Histone H3 lysine 27 trimethylation (H3K27me3) is increased and modulated at the CXCL10 promoter in fibroblasts from idiopathic pulmonary fibrosis lungs (F-IPF). (A and B) Confluent and serum-starved fibroblasts from nonfibrotic lungs (F-NL) and F-IPF cells were treated with IL-1β (1 ng/ml) for the times indicated. F-IPF cells were incubated with (C) 3-deazaneplanocin A (DZNep) (10 nM) or (D and E) transfected with empty vector, pMSCV-mJMJD3, or pMSCV-JMJD3 before being treated with IL-1β (1 ng/ml) for a further (C and E) 4 hours or (D) 24 hours.

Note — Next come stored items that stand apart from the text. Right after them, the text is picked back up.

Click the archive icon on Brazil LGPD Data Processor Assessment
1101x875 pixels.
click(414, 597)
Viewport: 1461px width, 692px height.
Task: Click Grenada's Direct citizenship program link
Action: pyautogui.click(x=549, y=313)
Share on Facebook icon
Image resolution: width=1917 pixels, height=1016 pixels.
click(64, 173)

Chromatin immunoprecipitation was conducted with specific antibodies against (A, C, and E) H3K27me3, (B) enhancer of zest homolog 2 (EZH2), and (A, B, C, and E) total histone H3. The associated CXCL10 promoter DNA was amplified by real-time RT-PCR, and the amount was calculated and normalized to (A, C, and E) total histone H3 or (B) input control. Data are expressed as mean ± SEM of experiments with six separate F-NL and/or F-IPF cell lines performed in duplicate. *P < 0.05, **P < 0.01 compared with corresponding F-NL or untreated F-IPF cells. (D) Total cell lysates were collected for Western blot analysis of mutant variant of jumonji domain-containing protein 3 (mJMJD3) and jumonji domain-containing protein 3 (JMJD3) overexpression with β₂-microglobulin (β2M) as the loading control. This is representative of three separate experiments with different F-IPF cell lines.